AVALON, A ILHA DAS FADAS
Poucos são os autores que especulam sobre o tema "Avalon, residência dos Mortos" e menos ainda os que se atrevem a situá-la. Alguns o fizeram de uma forma extravagante, situando-a no Mediterrâneo. A crença de alguns de que esta ilha não era outra que a Sicília, explica o fenômeno de miragem que se produz no estreito de Messina e ficou conhecido com o nome de "fata morgana", lembrando a feiticeira.
Avalon está inserida em uma agrupação de ilhas, algumas são verdadeiras, outras fruto de diversas obras literárias. Avalon se encontra em lugar indeterminado, que está vinculada aos celtas, não só os de Gales, mas também da Irlanda.
Os irlandeses tinham a idéia de um enorme paraíso ocidental. Lá havia uma Ilha das Maçãs de sua propriedade. Emain Ablach, doce lugar onde habita o deus dos mares Manannan. Emain Ablach só era uma das ilhas do arquipélago atlântico, que se ampliava em direção ao sol sem limites conhecidos. Lá se encontrava Tir Nan N-Og, a "Terra dos Jovens", Tirfo Thuinn, Tire Nam Beo, Terra dos Vivos; Tirn Aill, e Outro Mundo; Mag Mor, Mag Mell, entre outras.
Havia também uma "Terra de Mulheres", habitada por fadas parecidas às da irmandade de Morgana. Acreditava-se que essa ilha era um vasto país sustentado por quatro pilares de bronze e habitado unicamente por mulheres.

» DESCRIÇÃO DO PROBLEMA
Reproduza sem alterações o trecho do texto sobre Avalon que começa nas palavras "Avalon está inserida" e termina depois de "unicamente por mulheres.". A listagem não tem papel algum nesta tarefa.

» TRECHOS DE DADOS
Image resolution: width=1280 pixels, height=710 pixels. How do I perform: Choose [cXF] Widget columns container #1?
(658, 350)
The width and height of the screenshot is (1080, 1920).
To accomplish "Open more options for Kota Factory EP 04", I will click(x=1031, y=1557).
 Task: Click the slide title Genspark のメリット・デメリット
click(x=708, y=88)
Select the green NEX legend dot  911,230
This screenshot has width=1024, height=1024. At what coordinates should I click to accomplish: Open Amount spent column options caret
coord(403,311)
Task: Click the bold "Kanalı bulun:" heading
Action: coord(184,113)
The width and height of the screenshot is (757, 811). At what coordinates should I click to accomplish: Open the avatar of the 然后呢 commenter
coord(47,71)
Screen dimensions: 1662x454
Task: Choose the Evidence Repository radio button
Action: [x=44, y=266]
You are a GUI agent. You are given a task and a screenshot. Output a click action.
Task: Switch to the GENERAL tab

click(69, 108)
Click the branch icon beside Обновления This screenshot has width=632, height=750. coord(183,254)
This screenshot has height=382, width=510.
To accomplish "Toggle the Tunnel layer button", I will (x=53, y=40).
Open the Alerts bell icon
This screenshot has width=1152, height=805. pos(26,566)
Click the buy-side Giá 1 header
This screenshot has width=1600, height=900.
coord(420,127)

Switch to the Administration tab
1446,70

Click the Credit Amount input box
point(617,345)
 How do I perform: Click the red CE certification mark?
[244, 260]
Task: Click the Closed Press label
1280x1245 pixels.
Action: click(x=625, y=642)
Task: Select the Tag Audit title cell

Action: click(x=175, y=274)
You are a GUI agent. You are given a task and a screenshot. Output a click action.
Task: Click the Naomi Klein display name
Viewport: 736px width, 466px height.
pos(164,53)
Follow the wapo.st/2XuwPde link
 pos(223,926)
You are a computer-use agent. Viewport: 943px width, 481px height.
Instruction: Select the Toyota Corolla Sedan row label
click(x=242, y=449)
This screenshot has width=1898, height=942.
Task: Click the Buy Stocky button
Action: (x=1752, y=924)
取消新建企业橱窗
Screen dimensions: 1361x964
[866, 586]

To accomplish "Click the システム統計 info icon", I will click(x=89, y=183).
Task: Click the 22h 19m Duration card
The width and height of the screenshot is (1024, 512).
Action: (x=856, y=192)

» SOLUÇÃO DO EXERCÍCIO
Avalon está inserida em uma agrupação de ilhas, algumas são verdadeiras, outras fruto de diversas obras literárias. Avalon se encontra em lugar indeterminado, que está vinculada aos celtas, não só os de Gales, mas também da Irlanda.
Os irlandeses tinham a idéia de um enorme paraíso ocidental. Lá havia uma Ilha das Maçãs de sua propriedade. Emain Ablach, doce lugar onde habita o deus dos mares Manannan. Emain Ablach só era uma das ilhas do arquipélago atlântico, que se ampliava em direção ao sol sem limites conhecidos. Lá se encontrava Tir Nan N-Og, a "Terra dos Jovens", Tirfo Thuinn, Tire Nam Beo, Terra dos Vivos; Tirn Aill, e Outro Mundo; Mag Mor, Mag Mell, entre outras.
Havia também uma "Terra de Mulheres", habitada por fadas parecidas às da irmandade de Morgana. Acreditava-se que essa ilha era um vasto país sustentado por quatro pilares de bronze e habitado unicamente por mulheres.